# WHAT IS EXPECTED
Pull every line with "options" from the data below and copy it.

# Dataset entries
*** Block opens ***

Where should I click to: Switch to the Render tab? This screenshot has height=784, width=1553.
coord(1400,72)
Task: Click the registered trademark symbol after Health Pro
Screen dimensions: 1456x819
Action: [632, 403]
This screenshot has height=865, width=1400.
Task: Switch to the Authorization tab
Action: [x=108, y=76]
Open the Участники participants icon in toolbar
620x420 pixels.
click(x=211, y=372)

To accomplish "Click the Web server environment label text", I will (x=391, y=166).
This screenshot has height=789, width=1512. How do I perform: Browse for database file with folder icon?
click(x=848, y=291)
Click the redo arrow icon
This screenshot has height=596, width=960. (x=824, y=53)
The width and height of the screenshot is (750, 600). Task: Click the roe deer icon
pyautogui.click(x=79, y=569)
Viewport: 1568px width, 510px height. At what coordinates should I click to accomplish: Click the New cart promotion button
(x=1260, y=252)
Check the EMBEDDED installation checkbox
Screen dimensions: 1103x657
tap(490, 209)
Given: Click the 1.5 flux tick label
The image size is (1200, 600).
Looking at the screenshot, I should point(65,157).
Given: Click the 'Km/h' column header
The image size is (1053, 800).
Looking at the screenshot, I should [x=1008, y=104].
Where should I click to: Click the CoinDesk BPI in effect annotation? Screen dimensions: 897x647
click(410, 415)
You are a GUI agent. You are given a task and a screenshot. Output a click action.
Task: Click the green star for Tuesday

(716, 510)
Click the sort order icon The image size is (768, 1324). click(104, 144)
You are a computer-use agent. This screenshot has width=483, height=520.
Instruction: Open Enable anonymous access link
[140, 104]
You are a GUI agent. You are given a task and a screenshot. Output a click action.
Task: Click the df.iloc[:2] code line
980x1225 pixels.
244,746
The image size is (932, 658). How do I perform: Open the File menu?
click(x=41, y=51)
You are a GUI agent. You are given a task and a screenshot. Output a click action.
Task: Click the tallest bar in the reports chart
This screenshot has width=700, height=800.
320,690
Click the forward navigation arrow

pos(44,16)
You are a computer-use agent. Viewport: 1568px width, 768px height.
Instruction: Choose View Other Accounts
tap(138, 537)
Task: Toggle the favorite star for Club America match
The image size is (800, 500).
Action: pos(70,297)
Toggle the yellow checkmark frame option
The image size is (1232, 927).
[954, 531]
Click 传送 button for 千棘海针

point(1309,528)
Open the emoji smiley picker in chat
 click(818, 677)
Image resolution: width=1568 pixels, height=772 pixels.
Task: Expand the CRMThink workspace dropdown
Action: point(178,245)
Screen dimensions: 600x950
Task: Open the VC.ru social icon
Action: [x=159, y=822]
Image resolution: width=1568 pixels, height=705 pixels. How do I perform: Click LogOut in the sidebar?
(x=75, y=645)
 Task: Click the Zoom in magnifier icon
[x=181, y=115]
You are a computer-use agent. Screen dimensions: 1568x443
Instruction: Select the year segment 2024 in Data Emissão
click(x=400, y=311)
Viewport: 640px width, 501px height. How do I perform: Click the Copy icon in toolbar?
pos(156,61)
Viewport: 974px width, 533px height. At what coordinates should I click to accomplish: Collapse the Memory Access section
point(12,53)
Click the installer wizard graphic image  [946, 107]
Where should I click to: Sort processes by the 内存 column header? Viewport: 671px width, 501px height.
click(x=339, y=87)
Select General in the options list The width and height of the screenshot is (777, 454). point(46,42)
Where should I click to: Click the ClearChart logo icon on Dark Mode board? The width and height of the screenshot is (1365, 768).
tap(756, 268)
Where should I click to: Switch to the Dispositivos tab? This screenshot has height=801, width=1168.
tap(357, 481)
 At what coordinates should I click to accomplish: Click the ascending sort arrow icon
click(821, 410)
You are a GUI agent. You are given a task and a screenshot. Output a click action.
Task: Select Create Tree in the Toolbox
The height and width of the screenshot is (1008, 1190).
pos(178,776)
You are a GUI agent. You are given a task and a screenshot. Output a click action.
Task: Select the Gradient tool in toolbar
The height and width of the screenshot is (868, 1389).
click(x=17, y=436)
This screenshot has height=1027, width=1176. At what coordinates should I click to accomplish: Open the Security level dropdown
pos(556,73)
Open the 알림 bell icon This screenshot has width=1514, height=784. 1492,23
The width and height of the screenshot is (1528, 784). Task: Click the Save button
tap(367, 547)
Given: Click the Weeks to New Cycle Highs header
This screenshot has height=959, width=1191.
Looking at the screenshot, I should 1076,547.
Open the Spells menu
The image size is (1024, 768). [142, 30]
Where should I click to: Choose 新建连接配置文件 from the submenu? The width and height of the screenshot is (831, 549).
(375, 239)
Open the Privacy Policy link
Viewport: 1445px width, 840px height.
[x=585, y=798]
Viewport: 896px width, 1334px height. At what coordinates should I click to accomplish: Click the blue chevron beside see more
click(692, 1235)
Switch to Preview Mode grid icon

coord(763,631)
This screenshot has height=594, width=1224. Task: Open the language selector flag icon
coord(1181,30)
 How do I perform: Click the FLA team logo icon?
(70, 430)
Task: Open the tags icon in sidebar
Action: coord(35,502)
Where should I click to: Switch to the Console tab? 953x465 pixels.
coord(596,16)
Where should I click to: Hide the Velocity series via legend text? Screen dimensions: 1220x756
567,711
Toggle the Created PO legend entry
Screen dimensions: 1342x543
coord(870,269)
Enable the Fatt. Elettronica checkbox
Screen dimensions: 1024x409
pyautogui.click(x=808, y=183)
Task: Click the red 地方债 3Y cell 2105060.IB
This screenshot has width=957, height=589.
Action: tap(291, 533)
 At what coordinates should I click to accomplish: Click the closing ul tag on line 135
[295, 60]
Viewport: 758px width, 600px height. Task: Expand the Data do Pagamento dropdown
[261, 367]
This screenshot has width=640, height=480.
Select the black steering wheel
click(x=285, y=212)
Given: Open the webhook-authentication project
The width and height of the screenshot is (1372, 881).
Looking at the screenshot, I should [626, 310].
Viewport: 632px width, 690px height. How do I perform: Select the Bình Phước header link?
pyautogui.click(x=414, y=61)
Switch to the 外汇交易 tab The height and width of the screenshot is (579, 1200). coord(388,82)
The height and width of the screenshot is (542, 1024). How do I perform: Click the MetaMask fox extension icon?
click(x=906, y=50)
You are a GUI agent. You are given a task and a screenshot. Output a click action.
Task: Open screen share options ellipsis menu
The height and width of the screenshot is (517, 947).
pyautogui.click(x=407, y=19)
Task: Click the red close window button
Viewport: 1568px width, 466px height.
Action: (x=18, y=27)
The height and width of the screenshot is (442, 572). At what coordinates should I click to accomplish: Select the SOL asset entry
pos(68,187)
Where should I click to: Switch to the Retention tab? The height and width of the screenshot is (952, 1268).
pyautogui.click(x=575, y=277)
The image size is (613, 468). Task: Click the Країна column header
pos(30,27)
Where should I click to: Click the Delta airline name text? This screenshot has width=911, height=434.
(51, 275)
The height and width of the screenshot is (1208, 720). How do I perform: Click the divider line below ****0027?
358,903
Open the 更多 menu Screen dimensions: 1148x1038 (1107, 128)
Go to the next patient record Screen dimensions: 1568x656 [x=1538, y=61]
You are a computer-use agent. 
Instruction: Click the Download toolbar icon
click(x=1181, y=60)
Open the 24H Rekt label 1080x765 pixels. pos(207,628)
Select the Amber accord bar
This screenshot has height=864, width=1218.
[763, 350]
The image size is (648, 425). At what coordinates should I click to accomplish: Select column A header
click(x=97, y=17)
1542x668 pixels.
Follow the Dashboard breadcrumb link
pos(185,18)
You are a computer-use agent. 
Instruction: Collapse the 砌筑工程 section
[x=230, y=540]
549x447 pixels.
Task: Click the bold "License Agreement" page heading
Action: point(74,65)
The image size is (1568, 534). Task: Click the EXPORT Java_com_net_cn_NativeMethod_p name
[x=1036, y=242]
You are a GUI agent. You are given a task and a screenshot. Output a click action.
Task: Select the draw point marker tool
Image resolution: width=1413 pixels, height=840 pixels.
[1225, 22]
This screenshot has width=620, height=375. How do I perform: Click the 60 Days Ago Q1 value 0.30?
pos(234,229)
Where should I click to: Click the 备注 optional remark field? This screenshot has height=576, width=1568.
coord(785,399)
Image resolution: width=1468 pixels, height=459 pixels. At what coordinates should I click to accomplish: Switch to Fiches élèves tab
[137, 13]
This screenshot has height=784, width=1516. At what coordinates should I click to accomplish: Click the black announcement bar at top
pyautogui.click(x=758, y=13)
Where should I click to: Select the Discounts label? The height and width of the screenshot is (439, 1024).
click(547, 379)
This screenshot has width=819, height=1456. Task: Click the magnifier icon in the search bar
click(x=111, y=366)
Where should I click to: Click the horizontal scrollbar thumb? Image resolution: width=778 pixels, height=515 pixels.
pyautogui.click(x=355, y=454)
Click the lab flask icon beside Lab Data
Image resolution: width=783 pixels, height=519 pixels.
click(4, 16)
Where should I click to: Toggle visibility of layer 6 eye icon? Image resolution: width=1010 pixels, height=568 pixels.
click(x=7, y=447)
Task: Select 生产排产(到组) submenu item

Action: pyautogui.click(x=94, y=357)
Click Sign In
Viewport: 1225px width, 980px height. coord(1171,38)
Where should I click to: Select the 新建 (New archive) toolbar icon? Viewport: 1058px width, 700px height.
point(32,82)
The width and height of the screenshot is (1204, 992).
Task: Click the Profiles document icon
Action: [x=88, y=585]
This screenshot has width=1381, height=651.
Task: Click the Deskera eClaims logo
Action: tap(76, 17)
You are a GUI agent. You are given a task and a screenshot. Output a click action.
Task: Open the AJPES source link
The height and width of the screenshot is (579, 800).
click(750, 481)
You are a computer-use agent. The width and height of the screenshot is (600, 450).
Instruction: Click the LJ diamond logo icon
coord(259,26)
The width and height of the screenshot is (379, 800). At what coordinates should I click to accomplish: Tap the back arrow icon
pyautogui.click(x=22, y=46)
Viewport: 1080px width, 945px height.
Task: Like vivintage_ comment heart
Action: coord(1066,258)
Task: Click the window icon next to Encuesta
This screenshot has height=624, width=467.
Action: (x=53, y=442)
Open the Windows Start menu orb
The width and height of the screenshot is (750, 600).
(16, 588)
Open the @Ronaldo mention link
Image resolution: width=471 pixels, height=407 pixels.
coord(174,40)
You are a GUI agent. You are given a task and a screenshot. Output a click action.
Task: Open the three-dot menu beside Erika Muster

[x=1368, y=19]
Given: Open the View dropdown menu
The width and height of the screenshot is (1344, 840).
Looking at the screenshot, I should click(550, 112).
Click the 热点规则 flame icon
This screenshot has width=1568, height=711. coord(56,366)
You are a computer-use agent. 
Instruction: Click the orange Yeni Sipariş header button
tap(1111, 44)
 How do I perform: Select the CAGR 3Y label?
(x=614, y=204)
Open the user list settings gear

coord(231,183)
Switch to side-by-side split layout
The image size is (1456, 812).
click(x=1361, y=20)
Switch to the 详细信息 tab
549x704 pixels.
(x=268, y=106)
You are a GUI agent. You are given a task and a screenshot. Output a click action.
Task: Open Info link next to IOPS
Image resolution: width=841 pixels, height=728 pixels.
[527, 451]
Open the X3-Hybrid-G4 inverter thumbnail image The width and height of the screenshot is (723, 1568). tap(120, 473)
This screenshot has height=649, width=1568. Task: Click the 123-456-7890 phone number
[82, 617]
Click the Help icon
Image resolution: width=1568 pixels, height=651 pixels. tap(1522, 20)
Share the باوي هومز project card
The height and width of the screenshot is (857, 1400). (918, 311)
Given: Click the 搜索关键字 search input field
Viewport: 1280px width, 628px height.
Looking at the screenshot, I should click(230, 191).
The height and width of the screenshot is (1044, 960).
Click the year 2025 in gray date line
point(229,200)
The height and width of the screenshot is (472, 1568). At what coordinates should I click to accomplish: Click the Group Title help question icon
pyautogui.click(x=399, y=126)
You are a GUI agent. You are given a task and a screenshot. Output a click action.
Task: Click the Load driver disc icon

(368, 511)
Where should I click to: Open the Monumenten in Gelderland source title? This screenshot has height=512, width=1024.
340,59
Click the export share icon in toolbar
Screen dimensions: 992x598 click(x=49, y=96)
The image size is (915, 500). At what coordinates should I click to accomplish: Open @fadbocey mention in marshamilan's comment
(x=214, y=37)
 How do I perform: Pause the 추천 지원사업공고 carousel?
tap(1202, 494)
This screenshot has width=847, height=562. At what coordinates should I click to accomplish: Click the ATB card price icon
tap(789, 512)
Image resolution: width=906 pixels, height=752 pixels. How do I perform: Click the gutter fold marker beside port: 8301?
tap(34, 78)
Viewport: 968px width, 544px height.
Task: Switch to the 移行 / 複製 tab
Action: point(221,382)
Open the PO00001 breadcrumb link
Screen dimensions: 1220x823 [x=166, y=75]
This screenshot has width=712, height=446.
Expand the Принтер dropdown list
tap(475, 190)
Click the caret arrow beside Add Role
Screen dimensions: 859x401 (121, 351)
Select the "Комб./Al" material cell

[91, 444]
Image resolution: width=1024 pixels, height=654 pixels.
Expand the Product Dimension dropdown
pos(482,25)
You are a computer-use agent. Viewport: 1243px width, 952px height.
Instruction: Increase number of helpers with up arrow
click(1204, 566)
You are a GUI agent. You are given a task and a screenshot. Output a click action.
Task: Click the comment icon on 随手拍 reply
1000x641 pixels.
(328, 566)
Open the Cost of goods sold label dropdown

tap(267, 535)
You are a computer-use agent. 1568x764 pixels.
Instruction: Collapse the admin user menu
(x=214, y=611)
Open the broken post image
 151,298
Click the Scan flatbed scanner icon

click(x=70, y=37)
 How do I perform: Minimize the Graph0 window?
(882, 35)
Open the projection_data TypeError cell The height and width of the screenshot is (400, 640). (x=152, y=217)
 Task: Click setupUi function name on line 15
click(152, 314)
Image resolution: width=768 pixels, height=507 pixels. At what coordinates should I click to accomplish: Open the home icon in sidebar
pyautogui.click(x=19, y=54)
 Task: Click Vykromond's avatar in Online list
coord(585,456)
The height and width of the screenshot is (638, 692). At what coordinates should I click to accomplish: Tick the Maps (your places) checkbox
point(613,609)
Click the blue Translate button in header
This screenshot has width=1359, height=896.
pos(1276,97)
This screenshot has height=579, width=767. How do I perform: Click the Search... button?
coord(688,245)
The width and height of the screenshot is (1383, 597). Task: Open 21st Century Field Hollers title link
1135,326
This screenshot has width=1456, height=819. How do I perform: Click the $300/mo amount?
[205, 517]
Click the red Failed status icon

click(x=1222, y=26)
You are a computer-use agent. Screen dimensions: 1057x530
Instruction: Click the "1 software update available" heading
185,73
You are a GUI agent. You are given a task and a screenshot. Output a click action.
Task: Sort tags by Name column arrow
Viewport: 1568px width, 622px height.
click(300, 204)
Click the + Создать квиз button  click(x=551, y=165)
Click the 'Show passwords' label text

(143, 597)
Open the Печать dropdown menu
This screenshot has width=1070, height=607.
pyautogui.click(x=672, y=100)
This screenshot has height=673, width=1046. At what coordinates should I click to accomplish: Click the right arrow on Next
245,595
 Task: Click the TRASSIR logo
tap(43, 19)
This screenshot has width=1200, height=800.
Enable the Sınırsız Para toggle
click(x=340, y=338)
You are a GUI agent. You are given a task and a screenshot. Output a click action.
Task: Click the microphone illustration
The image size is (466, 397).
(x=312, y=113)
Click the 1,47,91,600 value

*** Block closes ***

# OUTPUT OF THE TASK
Select General in the options list The width and height of the screenshot is (777, 454). point(46,42)
Task: Open screen share options ellipsis menu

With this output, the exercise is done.